As economies open up and normal life resumes, despite the lack of a vaccine or cure, such apps will enable governments to detect outbreaks and prevent community transmission. They will also serve as e-passes and health certificates, necessary for workers to commute. When migrant workers are fleeing the cities for the safety of their homes, and factories, markets and supply chains are opening haltingly or failing to open for want of staff, an e-pass could be the key for starting the engine of growth. But Aarogya Setu, which depends on a critical mass of users to work meaningfully, is not being widely adopted yet. In countries experimenting with such apps, the first hurdle is trust, as people fear that rights like privacy, lost during an emergency, may not be restored after the event.

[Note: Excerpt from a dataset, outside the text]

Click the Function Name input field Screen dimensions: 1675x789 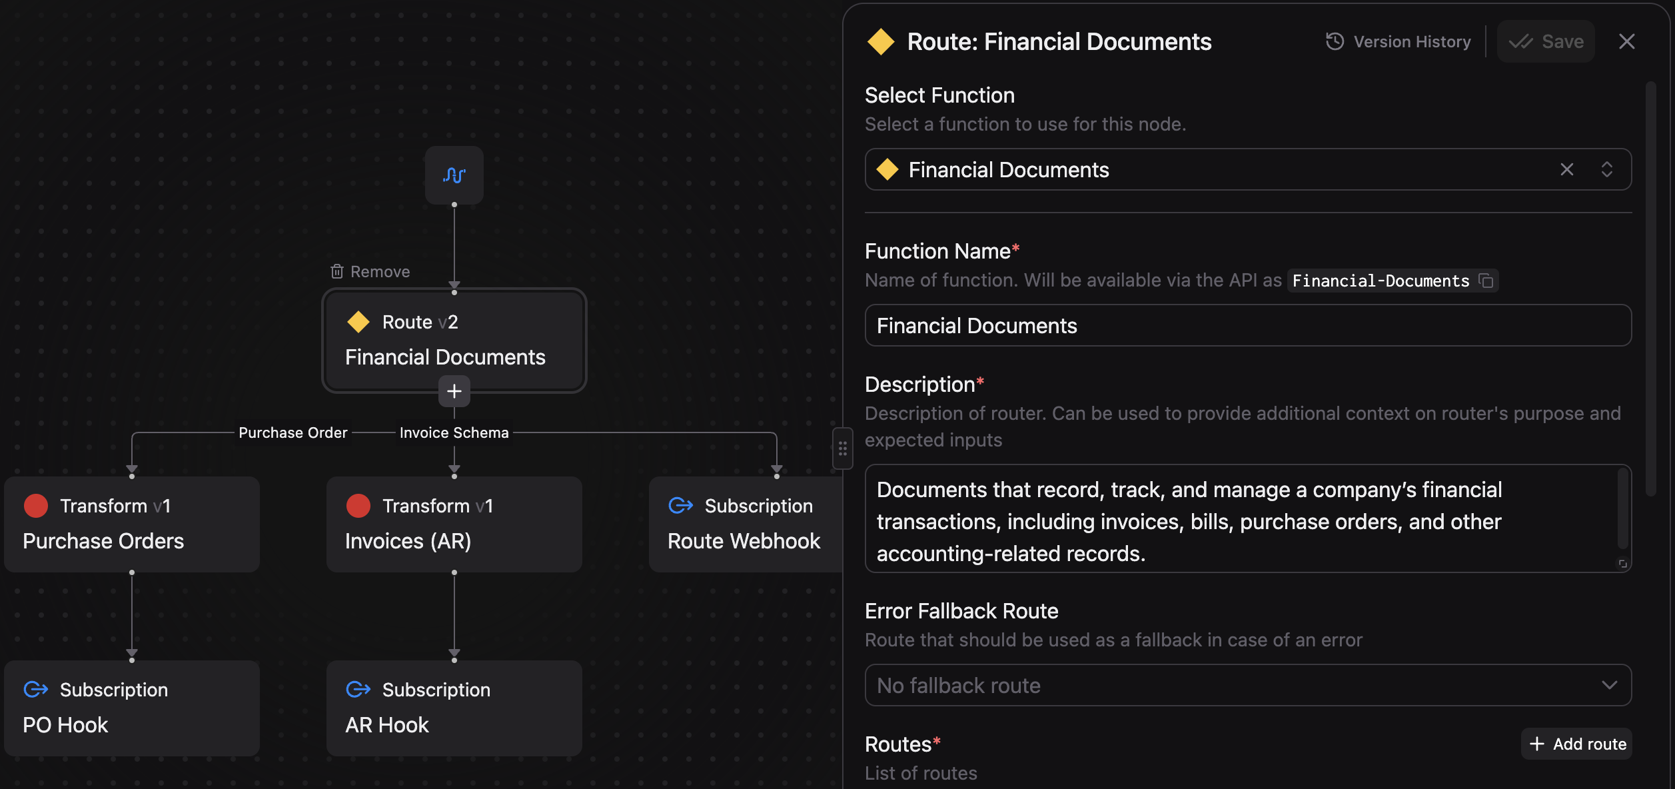pos(1247,325)
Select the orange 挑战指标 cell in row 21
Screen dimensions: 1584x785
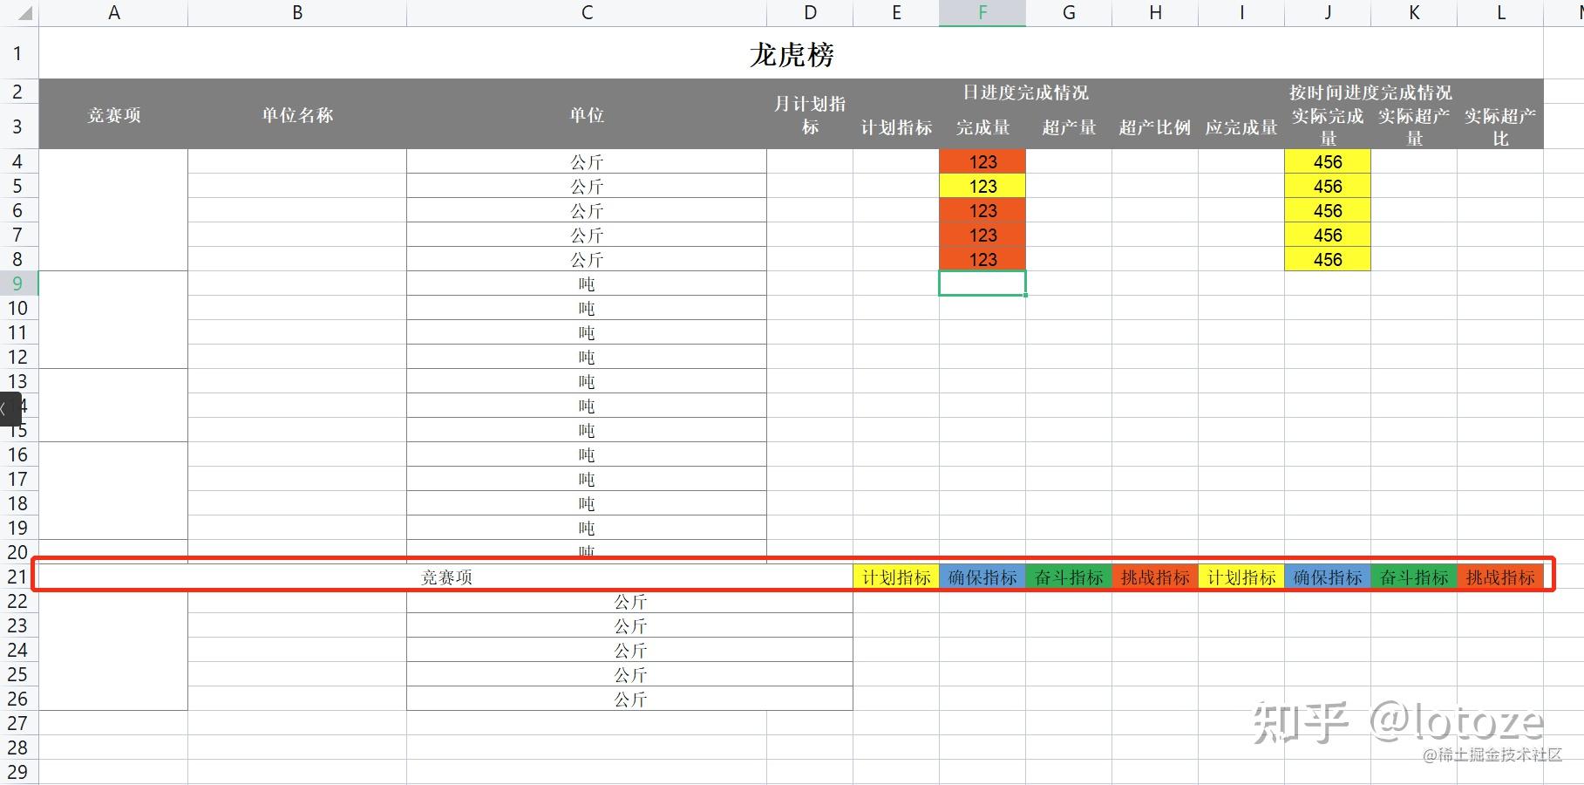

Governments and corporations have displayed enormous bad faith with respect to data privacy in recent years, and concerns over privacy issues in the Aarogya Setu app cannot be ignored. They needn’t have developed at all if the app had been open-sourced, as countries like Germany and institutions like MIT, which take privacy very seriously, have done with the contact tracing software they are developing. Technology apart, there is concern over statutory limits on storing user data, the fiduciaries handling the data and their liability in the event of misuse. Could the data be used for tracking anything other than the pandemic, and who would be legally responsible if it were diverted to general surveillance? Such concerns should not be swept aside with anodyne assurances of the technical robustness of systems, or with scoldings about the national interest, but publicly debated. Only open discussion can create the public trust on which the success of Aarogya Setu depends.